The board exams are there to see how well students have mastered the basic sciences in their first two years. If DO students rotating at this hospital are lacking in the more intangible aspects necessary for doing well in 3rd and 4th year I don't see why you would correlate this with how the students are being taught at their institutions since the first two years at any medical school are only geared towards didactics and are essentially an extension of undergraduate education. The 3rd and 4th year are when students are supposed to learn to not be grossly incompetent clinically. You seem to imply that some schools are specifically training students to be competent in their clinical years rather than having their explicit goal to be to ensure that the students do well on the boards..
Honestly, I don't know how to respond to that statement because my school absolutely does that. From day 1 of orientation, the focus was professionalism, empathy, etc. in the form of both lectures and practical exercises. Week 1 of classes we learned to take v/s & started learning to take a history and began practicing for the Step 2 CS exam by end of the first month of class. By the end of the first semester, we have learned to take a complete Hx, perform a few physical tests, write up a SOAP note, and (optionally) the basics of procedures such as suturing, EKGs, and injections (IM, IV starts, intraosseus). My inbox is also loaded on a daily basis (as an M1) with opportunities to go use my clinical skills in various free clinic and health screening fair settings. (We are required to obtain a certain number of hours of this during our M1 year outside preceptorships, which we begin second semester of M1.) The thought of M1 being just an extension of pre-med sounds kind of wasteful. Why have it? Why not simply require more pre-reqs and then do quick bridge courses if you're just going to keep at it with a lecture-only format for M1/M2?

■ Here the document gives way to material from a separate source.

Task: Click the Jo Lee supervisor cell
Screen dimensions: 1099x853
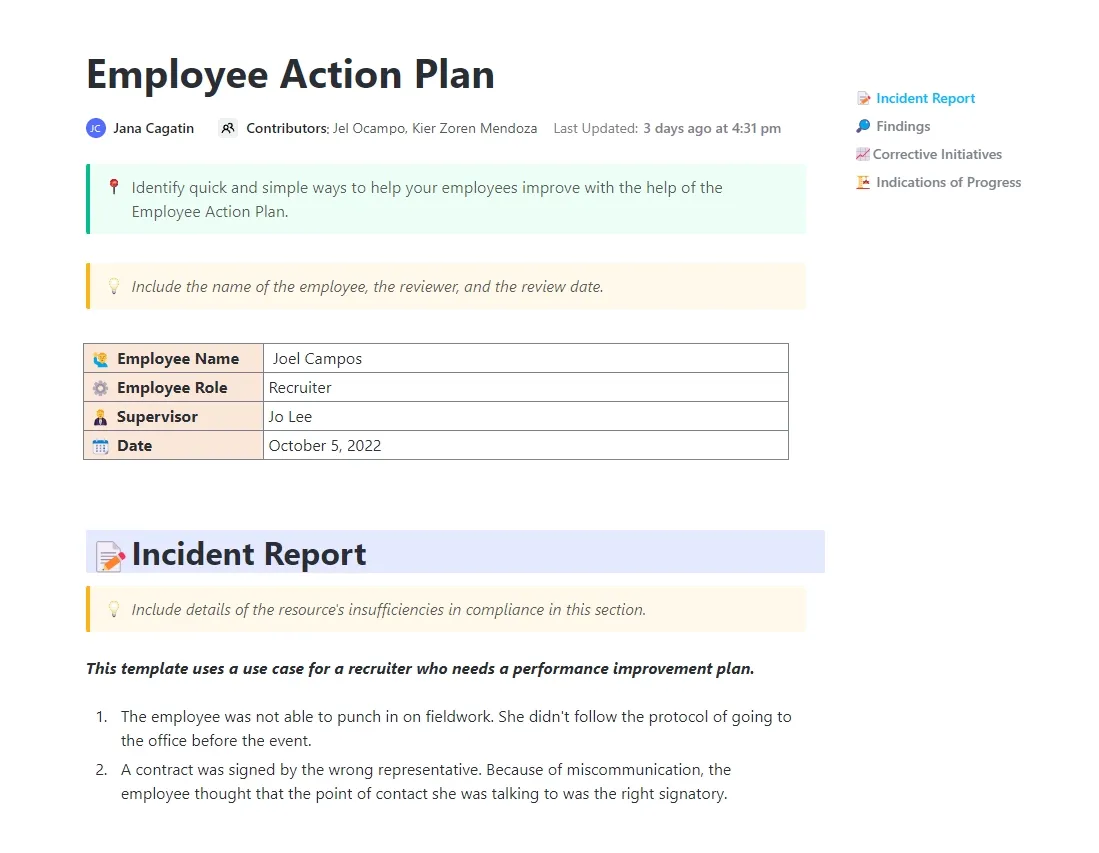Action: coord(526,416)
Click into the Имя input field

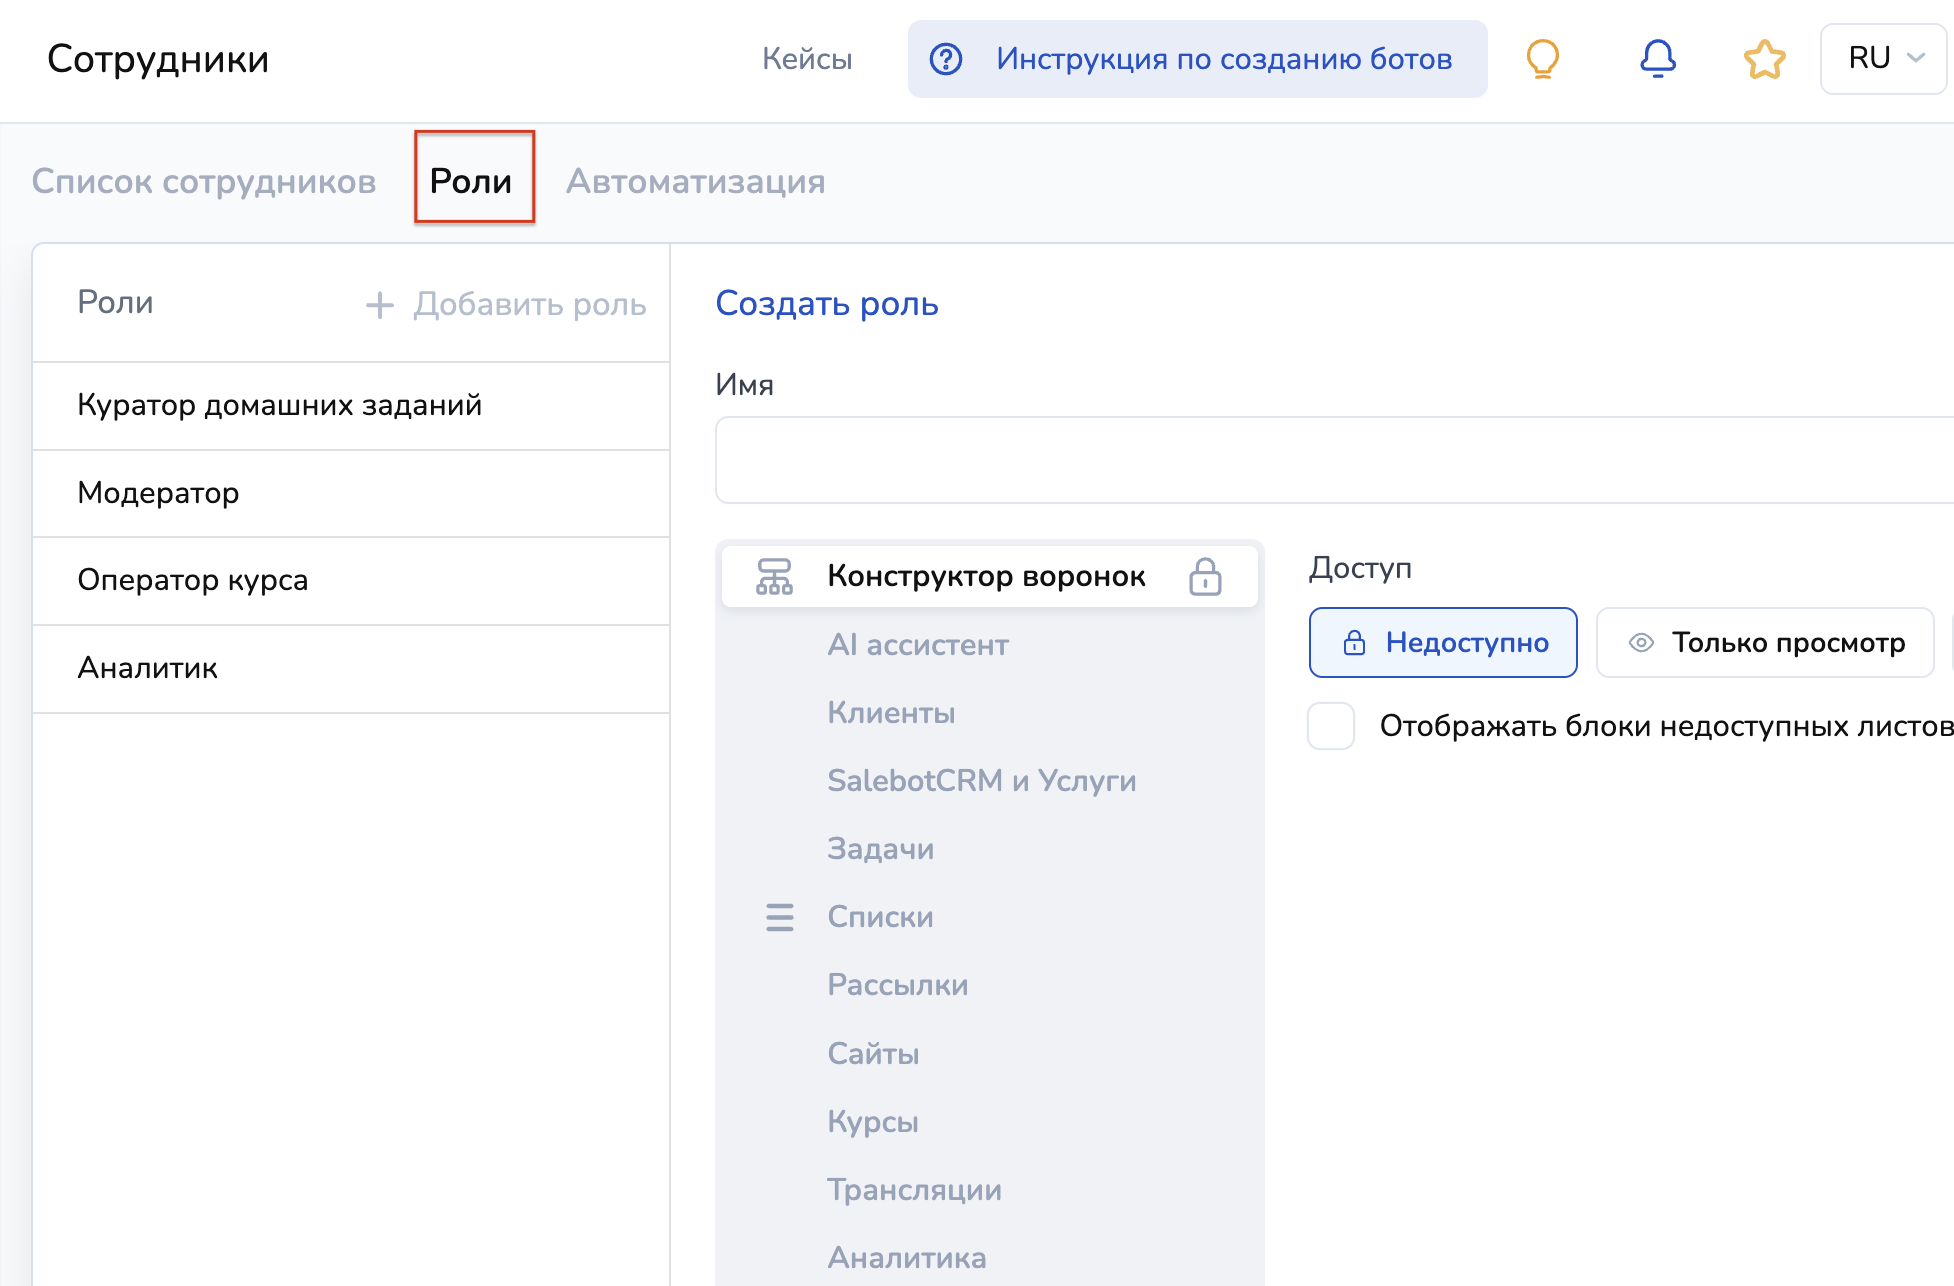[1330, 460]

How would anyone control for the intangibles that you do mention?
LORs, interviews. No admissions process is perfect, but schools put a lot of time and research into figuring out what correlates with success (and with failure).
Further, how do you propose that somehow these intangibles are being selected for when students are accepted to MD institutions? Regarding critical thinking, that's what the board exams are testing and if they passed the boards that must mean their critical thinking abilities are sufficient to be on the wards since the exam is the only metric that is used to assess this.
What do you mean "the only metric to assess this"?! There are plenty of others -- course grades, M1/M2 preceptorship grades, clinical small group leader interactions, etc.
Anyone can be lacking in common sense/judgment why do you think the students from the DO program at this hospital are particularly deficient?
The mistakes made indicate a lack of judgment and one of apparent carelessness. One that comes to mind required minor surgery to undo an M3's sub-q suturing with proline sutures. That's the sort of careless thing that she should know to ask if she is unsure whether or not a given suture or technique should be used for a given purpose.
What about some of the MD students who are similar?
I am sure there are some but the docs have noticed this as a general trend.
Do they get a free pass? How do you know that the DO students aren't being more scrutinized due to perceived/preconceived inferiority?
Sure, it's possible since we can't really double blind everyone to their condition and test things to be sure....
Also I was under the impression that MD stat averages were 3.65/31. Many DO schools average 3.6/28. The differences are not that large.. It's getting increasingly difficult to be accepted to medical school and I couldn't get into an MD school with a 3.47 and a 32R MCAT.
MD averages have been 3.67/31-32 the last few yrs with each yr getting closer to 3.7/32.
DO programs have a less well-documented set of standards but last I read, it was closer to 3.5/27 or so.
I don't know enough about the DO curriculum to contrast the two, but most MD institutions do not do purely theoretical knowledge or boards prep, and is certainly nothing like undergrad. Most, AFAIK, should have a grasp on how to say, place IVs, suture, understand basic equipment, etc. So perhaps that is where the difference in curriculum lies. The DOs are facing a steeper learning curve, which would be difficult in a new environment like the wards.
This seems like a pretty reasonable assessment of what may be going on. As I mentioned, the physicians that have told me this have mentioned that they suspect it is poor instruction at the M1/M2 level, not a lack of student ability. They simply seem unprepared. A few have said that last year, after 1-2 semesters (read: all of M3), the students were generally at about the level they would be expected to be to begin the M3 year and by 2nd semester of M4, most were "marginally competent" and might be passable for residency.